Problem to work on: Reproduce exactly the data between the line containing "What do you see at coordinates (209, 63)" and the line containing "coordinates (88, 66).", inclusive.

══ Dataset content ══

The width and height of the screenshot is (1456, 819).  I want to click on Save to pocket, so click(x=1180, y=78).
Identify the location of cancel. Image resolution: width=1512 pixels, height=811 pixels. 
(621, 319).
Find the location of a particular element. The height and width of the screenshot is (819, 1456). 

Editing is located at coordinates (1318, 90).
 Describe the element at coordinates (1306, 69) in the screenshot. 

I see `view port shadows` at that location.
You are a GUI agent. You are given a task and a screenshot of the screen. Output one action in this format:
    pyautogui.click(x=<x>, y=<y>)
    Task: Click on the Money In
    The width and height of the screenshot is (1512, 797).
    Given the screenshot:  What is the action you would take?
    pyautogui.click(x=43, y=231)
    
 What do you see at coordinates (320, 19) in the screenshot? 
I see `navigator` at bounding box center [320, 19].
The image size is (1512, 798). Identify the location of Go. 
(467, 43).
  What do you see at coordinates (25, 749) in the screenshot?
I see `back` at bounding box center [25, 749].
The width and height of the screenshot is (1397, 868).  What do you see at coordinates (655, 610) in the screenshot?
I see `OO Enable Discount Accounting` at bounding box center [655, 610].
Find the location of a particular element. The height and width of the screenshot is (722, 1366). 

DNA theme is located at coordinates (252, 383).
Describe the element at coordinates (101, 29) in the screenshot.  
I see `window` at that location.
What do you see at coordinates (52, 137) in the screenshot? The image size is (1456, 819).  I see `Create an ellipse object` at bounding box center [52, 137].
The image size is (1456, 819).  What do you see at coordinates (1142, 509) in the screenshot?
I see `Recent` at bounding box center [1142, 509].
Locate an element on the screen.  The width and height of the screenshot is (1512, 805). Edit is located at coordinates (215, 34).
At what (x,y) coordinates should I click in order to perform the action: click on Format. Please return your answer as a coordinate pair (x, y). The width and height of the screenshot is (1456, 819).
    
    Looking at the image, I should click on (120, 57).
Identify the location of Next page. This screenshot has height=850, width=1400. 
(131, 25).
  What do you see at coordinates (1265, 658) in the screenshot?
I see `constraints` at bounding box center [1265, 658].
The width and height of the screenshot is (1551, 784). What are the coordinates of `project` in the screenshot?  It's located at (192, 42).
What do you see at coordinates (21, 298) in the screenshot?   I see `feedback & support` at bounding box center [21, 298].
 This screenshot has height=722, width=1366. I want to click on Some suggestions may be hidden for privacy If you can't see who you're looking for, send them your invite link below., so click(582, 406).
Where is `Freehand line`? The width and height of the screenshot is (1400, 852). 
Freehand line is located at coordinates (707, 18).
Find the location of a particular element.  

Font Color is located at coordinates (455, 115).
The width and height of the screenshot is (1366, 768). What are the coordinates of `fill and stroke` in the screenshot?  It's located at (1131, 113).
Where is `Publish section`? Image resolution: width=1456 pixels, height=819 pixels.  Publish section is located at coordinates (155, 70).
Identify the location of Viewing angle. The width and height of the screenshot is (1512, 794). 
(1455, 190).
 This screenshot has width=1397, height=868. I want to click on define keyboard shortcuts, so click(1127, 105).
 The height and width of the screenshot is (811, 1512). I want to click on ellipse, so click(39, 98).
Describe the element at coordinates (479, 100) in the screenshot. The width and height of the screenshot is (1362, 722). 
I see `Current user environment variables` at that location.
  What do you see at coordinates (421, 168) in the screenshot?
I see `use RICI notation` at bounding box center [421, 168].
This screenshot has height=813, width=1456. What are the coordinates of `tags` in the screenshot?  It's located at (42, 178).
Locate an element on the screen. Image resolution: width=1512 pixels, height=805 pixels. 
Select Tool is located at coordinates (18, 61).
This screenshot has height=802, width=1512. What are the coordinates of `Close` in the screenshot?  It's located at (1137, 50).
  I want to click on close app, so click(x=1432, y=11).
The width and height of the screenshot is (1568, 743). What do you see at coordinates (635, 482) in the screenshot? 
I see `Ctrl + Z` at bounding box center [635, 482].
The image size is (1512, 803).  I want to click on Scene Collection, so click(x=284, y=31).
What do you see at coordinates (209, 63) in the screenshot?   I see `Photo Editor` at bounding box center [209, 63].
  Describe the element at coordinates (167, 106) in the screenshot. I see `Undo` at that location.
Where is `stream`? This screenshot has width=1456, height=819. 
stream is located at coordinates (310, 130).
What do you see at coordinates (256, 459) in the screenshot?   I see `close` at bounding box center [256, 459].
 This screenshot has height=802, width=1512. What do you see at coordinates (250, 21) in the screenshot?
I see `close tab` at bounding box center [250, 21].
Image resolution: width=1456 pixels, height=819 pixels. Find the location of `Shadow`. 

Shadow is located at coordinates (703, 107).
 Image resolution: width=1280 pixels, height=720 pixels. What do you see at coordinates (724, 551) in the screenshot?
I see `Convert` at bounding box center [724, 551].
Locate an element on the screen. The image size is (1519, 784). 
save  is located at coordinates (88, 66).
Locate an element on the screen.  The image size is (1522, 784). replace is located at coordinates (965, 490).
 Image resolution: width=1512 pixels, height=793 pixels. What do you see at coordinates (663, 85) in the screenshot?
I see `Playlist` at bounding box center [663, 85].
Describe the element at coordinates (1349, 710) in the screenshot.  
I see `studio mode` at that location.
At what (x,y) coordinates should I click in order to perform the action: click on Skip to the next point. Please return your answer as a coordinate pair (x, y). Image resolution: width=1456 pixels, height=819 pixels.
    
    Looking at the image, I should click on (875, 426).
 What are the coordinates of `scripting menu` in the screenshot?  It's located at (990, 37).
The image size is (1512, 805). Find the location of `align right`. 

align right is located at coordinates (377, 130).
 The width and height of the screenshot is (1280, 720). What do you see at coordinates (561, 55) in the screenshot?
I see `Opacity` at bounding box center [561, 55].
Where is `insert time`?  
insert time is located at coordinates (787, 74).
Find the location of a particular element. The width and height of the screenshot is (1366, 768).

═══

Expected answer:
What do you see at coordinates (209, 63) in the screenshot?   I see `Photo Editor` at bounding box center [209, 63].
  Describe the element at coordinates (167, 106) in the screenshot. I see `Undo` at that location.
Where is `stream`? This screenshot has width=1456, height=819. 
stream is located at coordinates (310, 130).
What do you see at coordinates (256, 459) in the screenshot?   I see `close` at bounding box center [256, 459].
 This screenshot has height=802, width=1512. What do you see at coordinates (250, 21) in the screenshot?
I see `close tab` at bounding box center [250, 21].
Image resolution: width=1456 pixels, height=819 pixels. Find the location of `Shadow`. 

Shadow is located at coordinates (703, 107).
 Image resolution: width=1280 pixels, height=720 pixels. What do you see at coordinates (724, 551) in the screenshot?
I see `Convert` at bounding box center [724, 551].
Locate an element on the screen. The image size is (1519, 784). 
save  is located at coordinates (88, 66).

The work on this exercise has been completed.